Polemik
tentang urgensi ”Sex Education” dimasukkan kedalam kurikulum sekolah,
merupakan wacana yang mengemuka akhir-akhir ini, baik dalam forum-forum
seminar maupun obrolan ringan saat rehat di ruang kerja. Tidak ada asap
bila tidak ada api, wacana ini muncul seiring menggilanya seks bebas di
kalangan remaja. Data hasil survei 2008 Kementrian Negara Pemberdayaan
Perempuan menunjukkan, sebanyak 63 persen remaja SMP sudah melakukan
hubungan seks..Sedangkan 21 persen siswa SMA pernah melakukan aborsi.
Kita
semua maklum, bila mendengar kata ”Seks” maka yang terbersit dalam
benak sebagian besar orang adalah hubungan seks. Sesungguhnya, seks itu
artinya jenis kelamin yang membedakan pria dan wanita secara biologis.
Seksualitas menyangkut banyak dimensi, diantaranya dimensi biologis,
yaitu berkaitan dengan organ reproduksi, cara merawat kebersihan dan
kesehatan; dimensi psikologis, dimana seksualitas dikaitkan dengan
identitas peran jenis, perasaan terhadap seksualitas dan bagaimana
menjalankan fungsinya sebagai makhluk seksual; dimensi sosial, berkaitan
dengan bagaimana seksualitas muncul dalam relasi antar manusia serta
bagaimana lingkungan berpengaruh dalam pembentukan pandangan mengenai
seksualitas dan pilihan perilaku seks; dan dimensi kultural, menunjukkan
bahwa perilaku seks itu merupakan bagian dari budaya yang ada di
masyarakat.
Terlepas
dari pro kontra, menurut penulis ”Sex Education” sudah seharusnya
diberikan kepada peserta didik yang sudah beranjak remaja, baik melalui
pendidikan formal maupun informal.

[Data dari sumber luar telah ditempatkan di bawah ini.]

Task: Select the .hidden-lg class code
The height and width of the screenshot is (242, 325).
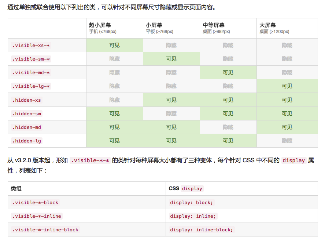Action: click(x=27, y=141)
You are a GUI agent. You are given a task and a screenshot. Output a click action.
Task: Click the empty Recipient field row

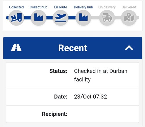click(x=73, y=114)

Hal ini penting untuk mencegah
ambigunya pendidikan seks maupun pengetahuan tentang kesehatan
reproduksi di kalangan remaja. Berdasarkan butir kesepakatan 184 negara
termasuk Indonesia yang dicetuskan di Kairo pada tahun 1994, salah satu
butir kesepakatannya adalah mengusahakan dan merumuskan perawatan
kesehatan seksual dan reproduksi serta menyediakan informasi yang
komprehensif termasuk bagi para remaja.
Terdapat
dua alasan mengapa ”Sex Education” penulis anggap penting bagi remaja.

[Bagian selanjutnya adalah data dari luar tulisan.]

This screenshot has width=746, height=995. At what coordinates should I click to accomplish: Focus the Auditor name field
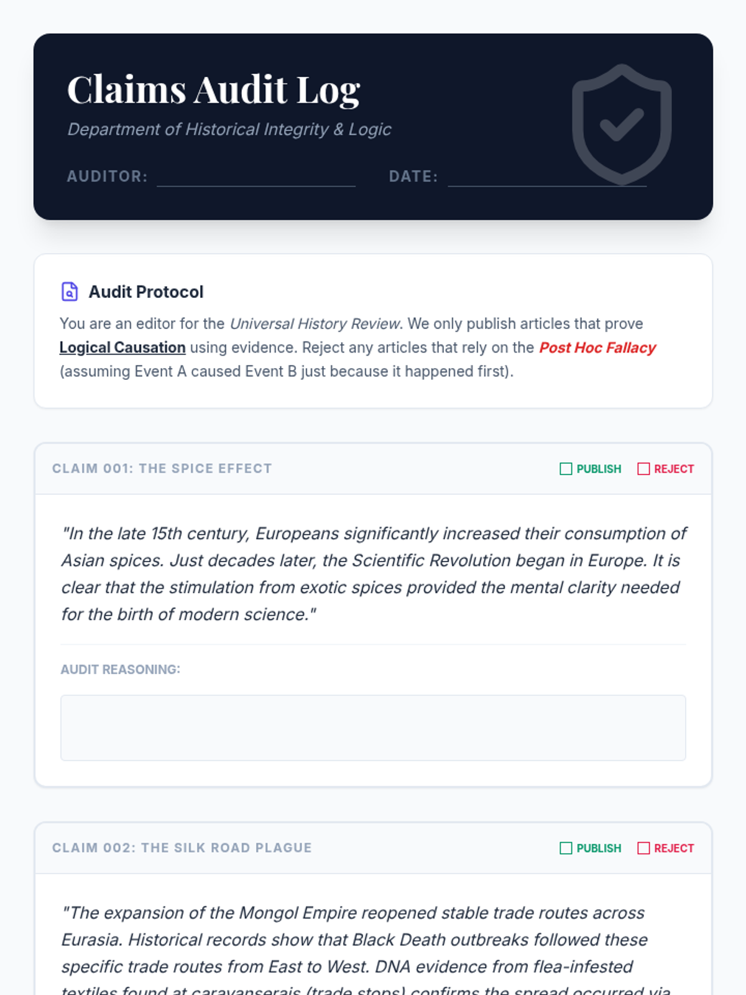[256, 177]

Pertama adalah saat peserta didik tumbuh menjadi remaja, mereka belum
mengerti dengan seks, sebab orang tua masih menganggap bahwa
membicarakan mengenai seks adalah hal yang tabu. Sehingga dari
ketidakmengertian tersebut para remaja boleh jadi merasa tidak
bertanggung jawab atas seks dan kesehatan anatomi reproduksinya. Kedua,
dari ketidakmengertian tersebut membawa peserta didik mencari informasi
lain yang ditawarkan oleh sebagian orang melalui komoditi yang bersifat
pornografi, semisal VCD, majalah, internet, sampai pada tayangan
televisi yang sudah mengarah kepada hal yang seperti itu. Dampak dari
ketidakfahaman remaja tentang sex education ini, menggiring pada hal-hal
negatif , seperti tingginya hubungan seks di luar nikah, kehamilan yang
tidak diinginkan, sampai pada penularan penyakit yang menakutkan yaitu
HIV.
Sex
Education mempunyai ruang pembahasan yang luas dan komplek. Sex
Education tidak hanya sebatas pada seks dalam arti heterosexsual dan
bukan pula semata-mata menyangkut masalah biologis atau fisiologis saja
melainkan juga berkaitan dengan psikologi, sosio-kultural, agama dan
kesehatan. Melalui artikel ini, mari kita diskusi secara santun,
melepaskan ego dan mengendapkan emosi untuk merumuskan kurikulum sex
education sebagai sarana pencerahan bagi remaja.